┌─ INPUT

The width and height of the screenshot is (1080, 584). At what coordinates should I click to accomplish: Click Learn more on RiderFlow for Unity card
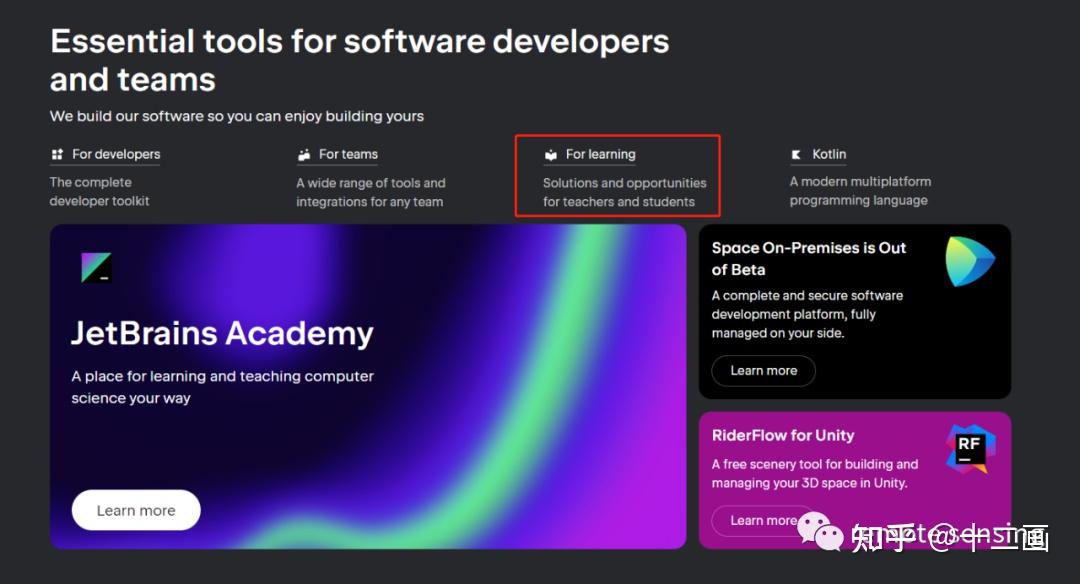[763, 520]
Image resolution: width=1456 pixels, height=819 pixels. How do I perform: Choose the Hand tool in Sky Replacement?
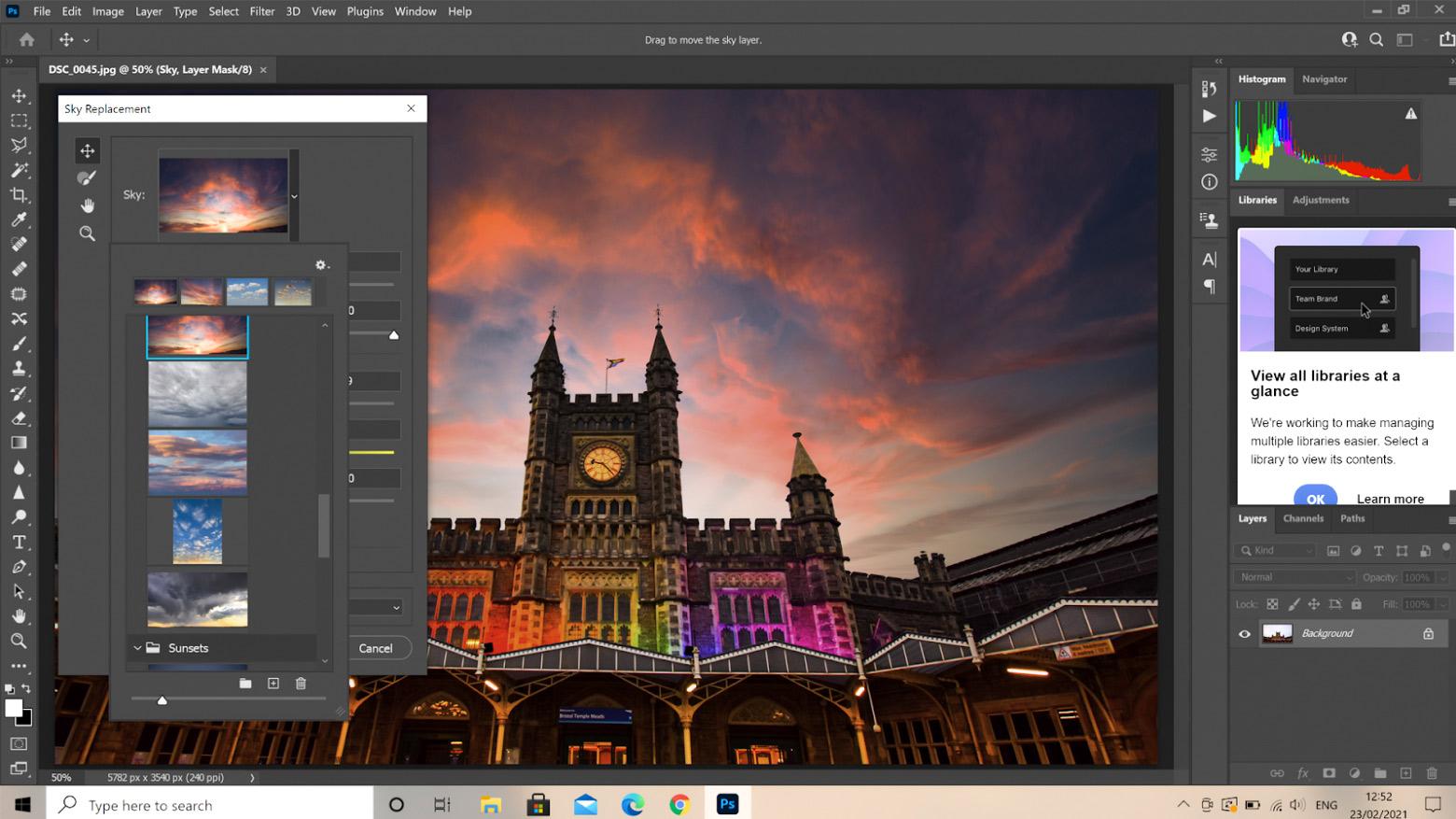click(87, 205)
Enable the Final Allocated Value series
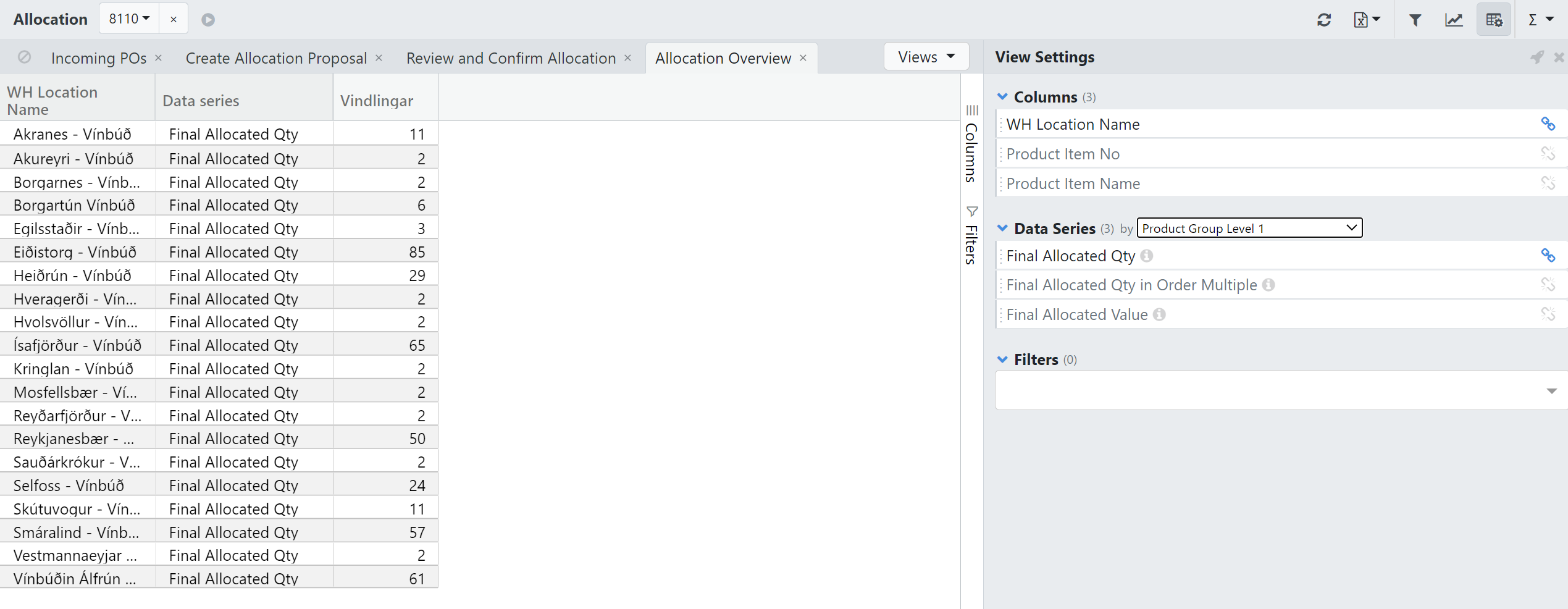This screenshot has height=609, width=1568. pos(1548,314)
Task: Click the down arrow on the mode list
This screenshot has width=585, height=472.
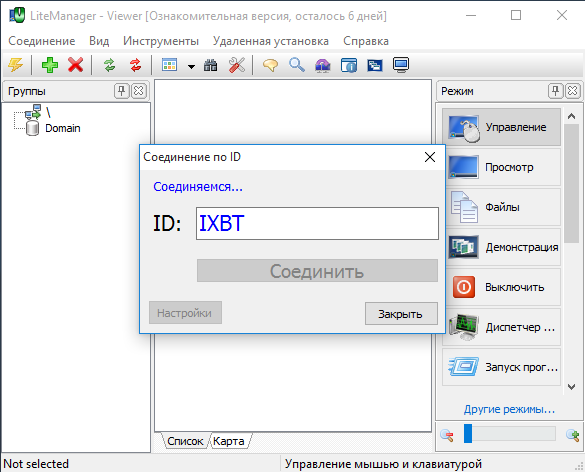Action: pyautogui.click(x=571, y=387)
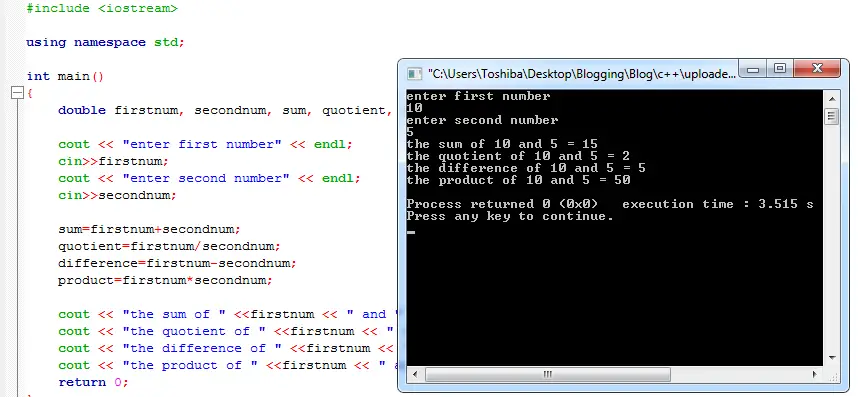Maximize the console window
858x397 pixels.
coord(780,69)
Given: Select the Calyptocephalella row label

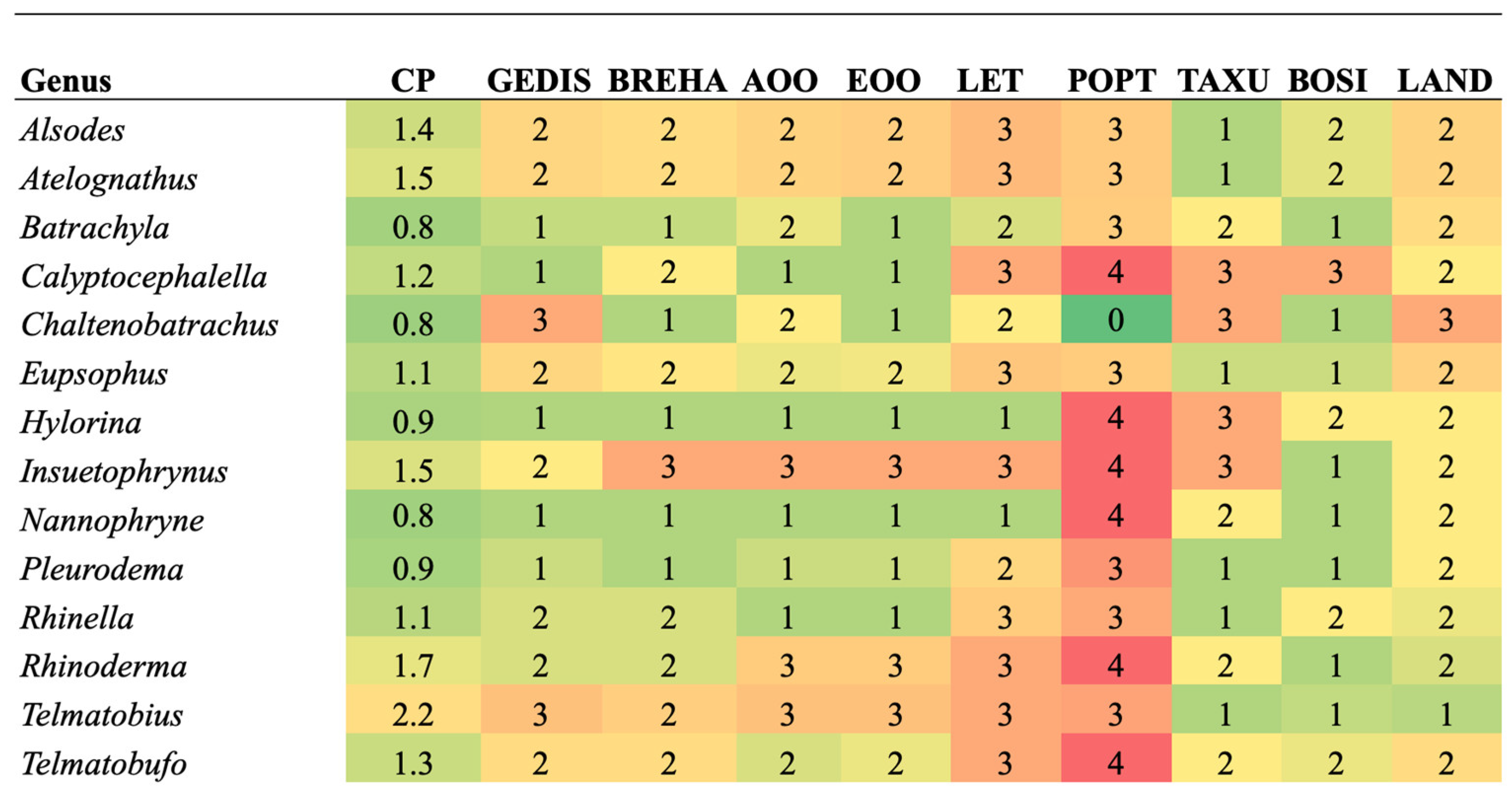Looking at the screenshot, I should [144, 276].
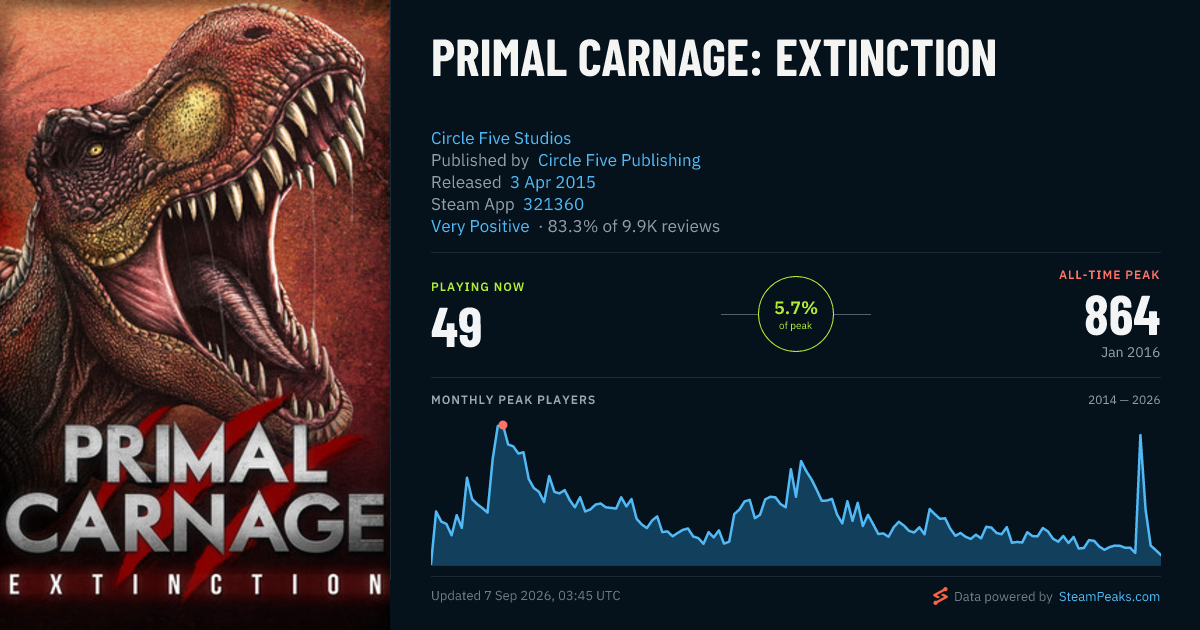Click the all-time peak value 864
Viewport: 1200px width, 630px height.
click(x=1122, y=317)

└─

REQUIRED ACTION:
Reproduce all of the entries above word for word, but leave out their pictures.

RESPONSE TO THIS EXERCISE:
The width and height of the screenshot is (1080, 584). At what coordinates should I click to accomplish: Click Learn more on RiderFlow for Unity card
[763, 520]
Image resolution: width=1456 pixels, height=819 pixels. How do I perform: Choose the Hand tool in Sky Replacement?
click(87, 205)
Enable the Final Allocated Value series
This screenshot has height=609, width=1568. pos(1548,314)
Task: Click the down arrow on the mode list
This screenshot has width=585, height=472.
Action: pyautogui.click(x=571, y=387)
Maximize the console window
858x397 pixels.
coord(780,69)
Given: Select the Calyptocephalella row label

Looking at the screenshot, I should [144, 276].
Click the all-time peak value 864
Viewport: 1200px width, 630px height.
click(x=1122, y=317)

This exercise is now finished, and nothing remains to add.